12.特药/特材和罕见病药品使用处方的开具与国家药品监督管理局批准的该药品说明书中所列明的适应症或用法用量不符;
13.非经青岛市医保定点医疗机构专科医生开具处方使用特药/特材和罕见病药品;
14.在非青岛市医保定点医疗机构住院使用特药/特材和罕见病药品、在非指定特供药房购买特药/特材和罕见病药品。
04
理赔结算
(一)青岛市社会医疗保险身份的参保人
1.本地医疗机构“一站式”结算
琴岛e保结算平台与青岛医保系统实现直联,2023年7月1日0时起至2024年6月30日24时止,青岛市社会医疗保险身份的参保人在青岛市基本医疗保险定点医疗机构发生的符合责任一、责任二及责任三理赔条件的医疗费用,可以与基本医保、大病保险等同步一站式结算。
2.异地医疗线上提交理赔申请
对于被保险人在异地医疗机构发生符合责任一、责任二及责任三理赔条件的医疗费用,实行线上提交理赔申请。可以关注“琴岛e保”微信公众号,在服务中心—个人中心—理赔服务—异地理赔申请模块上传理赔申请材料。对达到理赔给付标准的需要提供纸质发票,保险人将根据实际审核情况决定是否需要提供其他纸质理赔申请材料。
(二)其他城市社会医疗保险身份的参保人
被保险人在医保定点医疗机构发生符合责任一、责任二及责任三理赔条件的医疗费用,实行线上提交理赔申请。可以关注“琴岛e保”微信公众号,在服务中心—个人中心—理赔服务—异地理赔申请模块上传理赔申请材料。对达到理赔给付标准的需要提供纸质发票、相应医疗保障结算单或所在单位医疗保障报销结算凭证(需显示所在单位医疗保障报销待遇明细及报销金额)及在青岛市市长期居住的有效证明材料(青岛市户籍证明或2023年7月1日前在青岛市办理并有效的《山东省居住证》)。缴费时间为2023年5月9日-6月30日,需2023年7月1日前,在青岛市办理并持有有效《山东省居住证》;缴费时间为2023年7月1日-7月20日,需2023年7月21日前,在青岛市办理并持有有效《山东省居住证》)。
(三)特药特材和罕见病药品理赔
1.药店直赔:
关注“琴岛e保”微信公众号,在服务中心—个人中心—理赔服务—特药特材罕见病药品理赔申请模块中进行特药特材和罕见病药品理赔报案及上传相关材料,待“琴岛e保”项目专业医师团队审核通过后,被保险人可到指定的特供药店购买特药/特材和罕见病药品。
2.事后报销:
关注“琴岛e保”微信公众号,在服务中心—个人中心—理赔服务—特药特材罕见病药品理赔申请模块中进行特药特材和罕见病药品理赔报案及上传相关材料,待“琴岛e保”项目专业医师团队审核通过后,将理赔金给付到客户指定账户。
3.理赔材料:
(1)被保险人身份证件(若被保险人是未成年人,需同时提供监护人身份证件、关系证明)

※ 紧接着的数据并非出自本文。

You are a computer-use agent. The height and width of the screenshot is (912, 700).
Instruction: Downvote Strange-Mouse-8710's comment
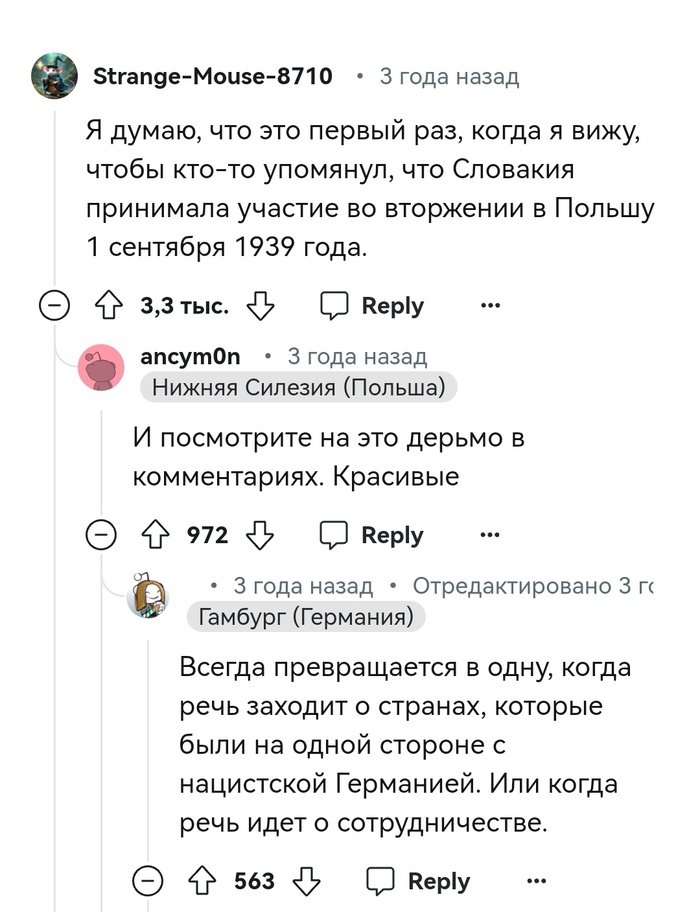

(2)住院病历/出院小结(住院病历含病案首页、入院记录、出院小结、影像检查报告等)
(3)病理诊断报告
(4)特药/特材或罕见病药品处方
(5)免疫组化/基因检测报告
(6)相关特药/特材或罕见病药品发票原件由承保公司收取
4.其他约定:
(1)特药/特材和罕见病药品处方开具:使用药品或耗材的处方必须在保险期间内由青岛市基本医疗保险定点医院指定责任医师开具,且属于被保险人当前治疗必备的药品或耗材,每次处方药剂量或耗材使用量不超过一个月,且处方未超出药品或耗材说明书的适应症范围。处方有效期的规定按国家或当地政府部门相关处方管理规定。根据原卫生部颁发的《处方管理办法》第十八条:处方开具当日有效。特殊情况下需延长有效期的,由开具处方的医师注明有效期限,但有效期限最长不得超过3天。
(2)特药/特材和罕见病药品申请:如开具处方的医院无相应药品或耗材,则须凭处方及其被审核通过后获取的购买凭证等材料前往本产品指定药店购买药品或耗材,本产品也支持预约上门服务。在指定药店购买的符合本产品约定的特药/特材或罕见病药品费用,且已经申请通过特药/特材或罕见病药品直付,被保险人(或受益人)仅需支付个人承担的费用。
(3)处方审核:本产品将按照约定的保险责任对被保险人的特药/特材或罕见病药品处方进行审核,特药/特材和罕见病药品需符合《特药/特材目录》和《罕见病药品目录》中约定的商品名、药品名、耗材名、厂家、适应症及限用约定。根据被保险人的特药/特材或罕见病药品处方等相关申请材料,如果审核出现以下特殊问题,本产品将有权要求补充其他与特药/特材或罕见病药品处方审核相关的医学材料。特药/特材或罕见病药品处方审核的特殊情况包括但不限于:①提交的被保险人门诊(药房)特药/特材或罕见病药品相关的医学材料,不足以支持特药/特材或罕见病药品处方的开具或审核;②医学材料中相关的科学检验方法报告结果不支持特药/特材或罕见病药品处方的开具。如特药/特材或罕见病药品处方审核未通过,本产品不承担相关保险责任。